= Brief =
Your job with the data below: print everything from the line that holds "Doepfer FX-Box (167, 388)" down to the line that holds "Screenshot is 1024x1366.", ends included, exactly, and nothing else.

= Data for this exercise =
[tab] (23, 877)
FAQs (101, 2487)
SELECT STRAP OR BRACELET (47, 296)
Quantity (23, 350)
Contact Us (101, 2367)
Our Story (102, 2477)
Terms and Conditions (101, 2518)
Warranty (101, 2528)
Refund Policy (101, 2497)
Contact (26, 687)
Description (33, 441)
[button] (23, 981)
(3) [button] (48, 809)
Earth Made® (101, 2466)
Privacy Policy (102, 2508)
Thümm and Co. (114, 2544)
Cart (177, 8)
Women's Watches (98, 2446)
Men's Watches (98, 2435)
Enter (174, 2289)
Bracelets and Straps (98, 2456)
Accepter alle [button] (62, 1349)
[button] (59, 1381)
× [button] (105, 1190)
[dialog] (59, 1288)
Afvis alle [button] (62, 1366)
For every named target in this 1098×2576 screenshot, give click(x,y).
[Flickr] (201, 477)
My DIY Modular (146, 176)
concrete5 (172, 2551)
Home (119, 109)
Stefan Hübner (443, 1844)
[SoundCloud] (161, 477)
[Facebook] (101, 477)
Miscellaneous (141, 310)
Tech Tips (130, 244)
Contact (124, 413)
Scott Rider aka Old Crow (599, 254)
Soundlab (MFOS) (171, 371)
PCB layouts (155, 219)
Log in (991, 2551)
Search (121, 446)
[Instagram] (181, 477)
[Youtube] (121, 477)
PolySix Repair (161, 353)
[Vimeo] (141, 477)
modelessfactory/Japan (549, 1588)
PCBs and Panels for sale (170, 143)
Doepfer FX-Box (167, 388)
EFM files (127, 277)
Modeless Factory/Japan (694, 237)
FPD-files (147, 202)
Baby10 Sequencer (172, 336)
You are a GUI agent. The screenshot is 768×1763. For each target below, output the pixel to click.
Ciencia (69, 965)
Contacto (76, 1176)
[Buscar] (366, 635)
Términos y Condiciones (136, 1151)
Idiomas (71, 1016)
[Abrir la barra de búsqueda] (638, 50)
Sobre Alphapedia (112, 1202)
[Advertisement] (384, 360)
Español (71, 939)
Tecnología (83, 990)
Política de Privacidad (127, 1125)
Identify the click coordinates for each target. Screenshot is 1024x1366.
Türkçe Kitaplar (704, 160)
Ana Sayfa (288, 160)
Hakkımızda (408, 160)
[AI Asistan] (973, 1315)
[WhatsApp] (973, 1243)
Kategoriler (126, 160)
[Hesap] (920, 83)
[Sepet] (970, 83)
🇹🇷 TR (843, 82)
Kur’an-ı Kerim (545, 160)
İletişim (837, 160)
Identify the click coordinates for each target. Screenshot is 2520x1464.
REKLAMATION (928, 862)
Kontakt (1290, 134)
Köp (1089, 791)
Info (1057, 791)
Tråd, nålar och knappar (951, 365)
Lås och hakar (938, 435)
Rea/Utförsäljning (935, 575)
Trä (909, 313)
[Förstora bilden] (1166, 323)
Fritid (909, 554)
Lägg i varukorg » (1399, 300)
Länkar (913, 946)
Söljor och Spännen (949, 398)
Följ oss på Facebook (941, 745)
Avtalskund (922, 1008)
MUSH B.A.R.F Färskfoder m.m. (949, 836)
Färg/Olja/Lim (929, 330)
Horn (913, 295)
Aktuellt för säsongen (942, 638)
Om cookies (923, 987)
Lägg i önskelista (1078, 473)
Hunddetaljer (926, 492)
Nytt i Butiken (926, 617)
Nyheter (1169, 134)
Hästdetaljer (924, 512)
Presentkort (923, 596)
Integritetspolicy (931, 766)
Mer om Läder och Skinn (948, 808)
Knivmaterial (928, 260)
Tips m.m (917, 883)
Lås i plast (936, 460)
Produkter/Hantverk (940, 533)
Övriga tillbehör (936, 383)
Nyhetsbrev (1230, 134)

= Completed task =
Doepfer FX-Box (167, 388)
EFM files (127, 277)
Modeless Factory/Japan (694, 237)
FPD-files (147, 202)
Baby10 Sequencer (172, 336)
You are a GUI agent. The screenshot is 768×1763. For each target below, output the pixel to click.
Ciencia (69, 965)
Contacto (76, 1176)
[Buscar] (366, 635)
Términos y Condiciones (136, 1151)
Idiomas (71, 1016)
[Abrir la barra de búsqueda] (638, 50)
Sobre Alphapedia (112, 1202)
[Advertisement] (384, 360)
Español (71, 939)
Tecnología (83, 990)
Política de Privacidad (127, 1125)
Identify the click coordinates for each target. Screenshot is 1024x1366.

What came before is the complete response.